A public email campaign was also started by the Black Point Beach Preservation Group, which has more than 500 members on Facebook. The community also put together a crowdfunding campaign that raised over $15,000 to cover legal expenses.
Iain Rankin, former Lands and Forestry minister, emailed Skerrett back in June. He said staff visited the site and found the wall is perfectly legal because it's on private property.
"In 2017, erosion control work was undertaken on James Beach. No permits were required, as the work was within the boundaries of private land, above the mean high-water mark. In addition, no work was done on submerged Crown land," Rankin wrote to Skerrett.
But the applicants say this email is a "decision" that they want to undergo a judicial review.

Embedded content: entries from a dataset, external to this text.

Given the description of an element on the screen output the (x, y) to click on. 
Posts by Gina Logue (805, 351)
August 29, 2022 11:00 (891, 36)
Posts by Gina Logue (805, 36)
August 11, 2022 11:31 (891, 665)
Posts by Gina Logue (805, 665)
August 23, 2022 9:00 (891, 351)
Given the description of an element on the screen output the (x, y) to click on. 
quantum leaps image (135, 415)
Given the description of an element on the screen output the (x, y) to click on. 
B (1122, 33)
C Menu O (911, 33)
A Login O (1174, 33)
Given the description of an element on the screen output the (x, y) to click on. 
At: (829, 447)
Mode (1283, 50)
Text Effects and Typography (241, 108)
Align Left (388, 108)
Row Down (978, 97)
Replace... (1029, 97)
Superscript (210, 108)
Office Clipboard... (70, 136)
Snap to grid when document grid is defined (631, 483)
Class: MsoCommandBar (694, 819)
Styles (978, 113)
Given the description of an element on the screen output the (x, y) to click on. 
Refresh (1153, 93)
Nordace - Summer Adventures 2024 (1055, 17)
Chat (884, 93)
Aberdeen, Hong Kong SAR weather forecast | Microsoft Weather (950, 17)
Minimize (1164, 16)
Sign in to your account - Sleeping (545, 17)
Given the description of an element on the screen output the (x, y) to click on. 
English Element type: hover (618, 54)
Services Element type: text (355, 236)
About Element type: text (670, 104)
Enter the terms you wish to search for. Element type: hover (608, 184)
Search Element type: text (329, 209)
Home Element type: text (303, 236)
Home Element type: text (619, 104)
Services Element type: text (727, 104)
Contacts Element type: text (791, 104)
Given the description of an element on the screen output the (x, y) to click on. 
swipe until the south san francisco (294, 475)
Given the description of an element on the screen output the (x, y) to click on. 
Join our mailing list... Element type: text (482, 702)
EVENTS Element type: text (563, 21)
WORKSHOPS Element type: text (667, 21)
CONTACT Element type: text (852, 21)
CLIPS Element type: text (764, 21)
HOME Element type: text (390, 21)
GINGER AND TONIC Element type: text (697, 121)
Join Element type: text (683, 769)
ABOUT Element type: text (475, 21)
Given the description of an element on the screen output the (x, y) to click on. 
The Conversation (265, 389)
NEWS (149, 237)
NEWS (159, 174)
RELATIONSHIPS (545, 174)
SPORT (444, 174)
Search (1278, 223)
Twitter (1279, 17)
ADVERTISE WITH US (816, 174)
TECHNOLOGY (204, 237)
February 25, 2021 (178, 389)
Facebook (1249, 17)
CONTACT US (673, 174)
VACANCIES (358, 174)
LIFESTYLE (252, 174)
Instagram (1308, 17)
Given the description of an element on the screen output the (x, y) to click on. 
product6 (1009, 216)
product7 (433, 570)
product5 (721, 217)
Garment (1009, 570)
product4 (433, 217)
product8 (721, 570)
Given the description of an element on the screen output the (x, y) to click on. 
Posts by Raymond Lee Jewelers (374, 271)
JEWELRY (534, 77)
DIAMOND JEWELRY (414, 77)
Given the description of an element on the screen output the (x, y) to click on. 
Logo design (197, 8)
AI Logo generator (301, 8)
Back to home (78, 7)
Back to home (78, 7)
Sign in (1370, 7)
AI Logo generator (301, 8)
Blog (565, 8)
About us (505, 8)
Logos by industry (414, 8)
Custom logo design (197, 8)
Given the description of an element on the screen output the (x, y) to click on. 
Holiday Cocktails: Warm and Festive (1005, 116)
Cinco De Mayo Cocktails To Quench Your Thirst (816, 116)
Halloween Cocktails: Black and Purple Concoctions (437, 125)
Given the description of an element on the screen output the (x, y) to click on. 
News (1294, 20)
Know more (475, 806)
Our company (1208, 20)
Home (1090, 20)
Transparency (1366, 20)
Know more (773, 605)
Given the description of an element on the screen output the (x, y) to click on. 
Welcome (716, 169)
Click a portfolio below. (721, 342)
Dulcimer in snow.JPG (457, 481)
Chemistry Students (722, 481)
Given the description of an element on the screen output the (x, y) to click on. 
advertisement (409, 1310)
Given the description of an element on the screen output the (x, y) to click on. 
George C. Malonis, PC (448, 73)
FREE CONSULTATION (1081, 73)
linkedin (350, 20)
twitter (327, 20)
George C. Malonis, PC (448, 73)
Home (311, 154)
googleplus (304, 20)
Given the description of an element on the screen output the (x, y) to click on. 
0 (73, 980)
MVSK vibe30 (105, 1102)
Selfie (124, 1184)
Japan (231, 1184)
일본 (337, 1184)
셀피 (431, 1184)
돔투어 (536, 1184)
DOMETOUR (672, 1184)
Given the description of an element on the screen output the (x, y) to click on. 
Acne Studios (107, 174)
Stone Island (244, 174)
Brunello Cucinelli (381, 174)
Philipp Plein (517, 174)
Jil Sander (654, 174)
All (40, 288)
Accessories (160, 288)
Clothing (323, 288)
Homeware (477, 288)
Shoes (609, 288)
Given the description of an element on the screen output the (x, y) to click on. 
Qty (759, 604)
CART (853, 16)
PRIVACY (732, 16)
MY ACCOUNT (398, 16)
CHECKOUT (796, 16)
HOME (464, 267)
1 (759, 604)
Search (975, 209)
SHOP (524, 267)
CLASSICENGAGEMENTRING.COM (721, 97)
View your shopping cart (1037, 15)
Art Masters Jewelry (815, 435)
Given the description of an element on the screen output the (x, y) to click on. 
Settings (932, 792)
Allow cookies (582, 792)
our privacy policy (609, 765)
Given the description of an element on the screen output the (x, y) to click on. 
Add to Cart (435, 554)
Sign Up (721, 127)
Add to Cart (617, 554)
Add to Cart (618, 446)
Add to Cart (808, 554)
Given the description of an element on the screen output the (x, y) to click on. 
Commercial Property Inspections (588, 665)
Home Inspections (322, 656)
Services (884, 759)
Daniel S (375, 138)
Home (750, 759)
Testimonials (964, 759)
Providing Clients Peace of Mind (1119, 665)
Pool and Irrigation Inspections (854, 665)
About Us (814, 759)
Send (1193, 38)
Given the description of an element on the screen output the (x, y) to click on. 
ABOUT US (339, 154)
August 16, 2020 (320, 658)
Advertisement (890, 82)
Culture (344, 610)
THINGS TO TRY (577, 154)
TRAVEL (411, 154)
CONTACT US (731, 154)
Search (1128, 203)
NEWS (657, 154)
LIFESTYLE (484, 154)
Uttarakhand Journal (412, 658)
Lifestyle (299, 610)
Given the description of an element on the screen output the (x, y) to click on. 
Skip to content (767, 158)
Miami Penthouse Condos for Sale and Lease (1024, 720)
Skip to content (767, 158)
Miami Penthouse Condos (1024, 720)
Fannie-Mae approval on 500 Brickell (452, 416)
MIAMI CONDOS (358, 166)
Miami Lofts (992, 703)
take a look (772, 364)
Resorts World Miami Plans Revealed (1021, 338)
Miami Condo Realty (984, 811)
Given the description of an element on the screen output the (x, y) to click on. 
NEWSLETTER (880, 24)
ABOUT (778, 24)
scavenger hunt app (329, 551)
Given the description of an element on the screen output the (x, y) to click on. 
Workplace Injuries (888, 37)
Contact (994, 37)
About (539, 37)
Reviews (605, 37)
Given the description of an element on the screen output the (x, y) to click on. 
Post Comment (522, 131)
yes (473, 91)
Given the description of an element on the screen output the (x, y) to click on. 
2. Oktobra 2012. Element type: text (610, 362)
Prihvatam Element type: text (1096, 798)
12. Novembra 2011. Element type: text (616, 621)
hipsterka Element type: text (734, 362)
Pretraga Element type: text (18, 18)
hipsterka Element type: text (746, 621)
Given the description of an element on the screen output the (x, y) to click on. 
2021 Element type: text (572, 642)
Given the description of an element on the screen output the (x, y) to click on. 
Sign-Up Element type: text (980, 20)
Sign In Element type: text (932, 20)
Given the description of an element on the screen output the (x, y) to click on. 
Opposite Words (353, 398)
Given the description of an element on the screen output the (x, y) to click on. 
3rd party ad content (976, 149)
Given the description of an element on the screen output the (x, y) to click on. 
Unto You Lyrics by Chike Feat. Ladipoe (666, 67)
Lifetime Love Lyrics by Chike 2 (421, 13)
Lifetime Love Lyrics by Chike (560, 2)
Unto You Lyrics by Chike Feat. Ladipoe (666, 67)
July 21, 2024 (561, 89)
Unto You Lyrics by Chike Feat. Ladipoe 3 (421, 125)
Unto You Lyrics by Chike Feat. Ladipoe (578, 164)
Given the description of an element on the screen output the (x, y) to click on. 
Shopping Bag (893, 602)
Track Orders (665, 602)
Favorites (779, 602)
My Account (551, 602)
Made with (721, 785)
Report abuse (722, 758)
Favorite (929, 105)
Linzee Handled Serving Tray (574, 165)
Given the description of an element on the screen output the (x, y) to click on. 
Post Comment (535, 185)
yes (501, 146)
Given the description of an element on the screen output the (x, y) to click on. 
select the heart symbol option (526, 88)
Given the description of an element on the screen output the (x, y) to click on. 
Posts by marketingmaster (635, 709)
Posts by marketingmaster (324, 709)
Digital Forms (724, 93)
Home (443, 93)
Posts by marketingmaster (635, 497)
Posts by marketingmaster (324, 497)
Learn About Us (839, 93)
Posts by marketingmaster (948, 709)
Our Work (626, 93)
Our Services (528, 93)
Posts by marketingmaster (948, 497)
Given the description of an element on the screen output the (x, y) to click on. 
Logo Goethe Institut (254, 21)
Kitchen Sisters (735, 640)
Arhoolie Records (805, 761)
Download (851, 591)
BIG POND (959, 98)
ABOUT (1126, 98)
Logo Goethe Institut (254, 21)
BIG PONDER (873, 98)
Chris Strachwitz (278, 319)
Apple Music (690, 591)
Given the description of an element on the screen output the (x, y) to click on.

They say it's contrary to the Nova Scotia Beaches Act, the Crown Lands Act and the Endangered Species Act.
New complaint, according to judge
While staff had indeed reviewed photos and construction work done as of January on the wall and determined it was within the Chisholm land boundary, Smith wrote in her decision that the May emails were actually a new complaint.
She wrote that there was "no evidence" before the court that any provincial staff had visited the Chisholm property after the May complaints, despite being sent new photos.
The province asked the Supreme Court on Sept. 15, 2020 for decisions on this matter, including whether the applicants filed on time, and whether the review should be dismissed because the applicants lacked either private or public interest standing.
Although the province argued the applicants' notice was filed too late based on the January correspondence, Smith said the relevant date is Rankin's June email, so everything was on time.
Smith also determined the applicants have private interest standing, since, as property owners in the vicinity to the Chisholm property, they have a greater interest with respect to the activities there than other Nova Scotians.
"James Beach may be just another beach, but for them, the shoreline is where they grew up and shared with their children and grandchildren over the years," Smith said.
The decision also approves Wayne Chisholm's request for intervener status in the upcoming judicial review, set for January 2021.
Opening in the wall
The Chisholms have added an opening in the wall for people to pass through at high tide, but Lynn said that doesn't solve the problem.
Given climate change, the issue of coastal erosion washing away land and moving the high water mark will only become more and more prevalent around the province, Lynn said.
"I want them to have a real good look about how we regulate structures that are put on beaches to protect private properties," Lynn said.
She added she isn't against landowners putting up protective barriers as long as they're not putting public access to the beach at risk, endangering habitats, and staying above the ordinary high-water mark.
A spokesperson for the Lands and Forestry department said Monday they are are not able to comment at this time, as the matter is before the courts.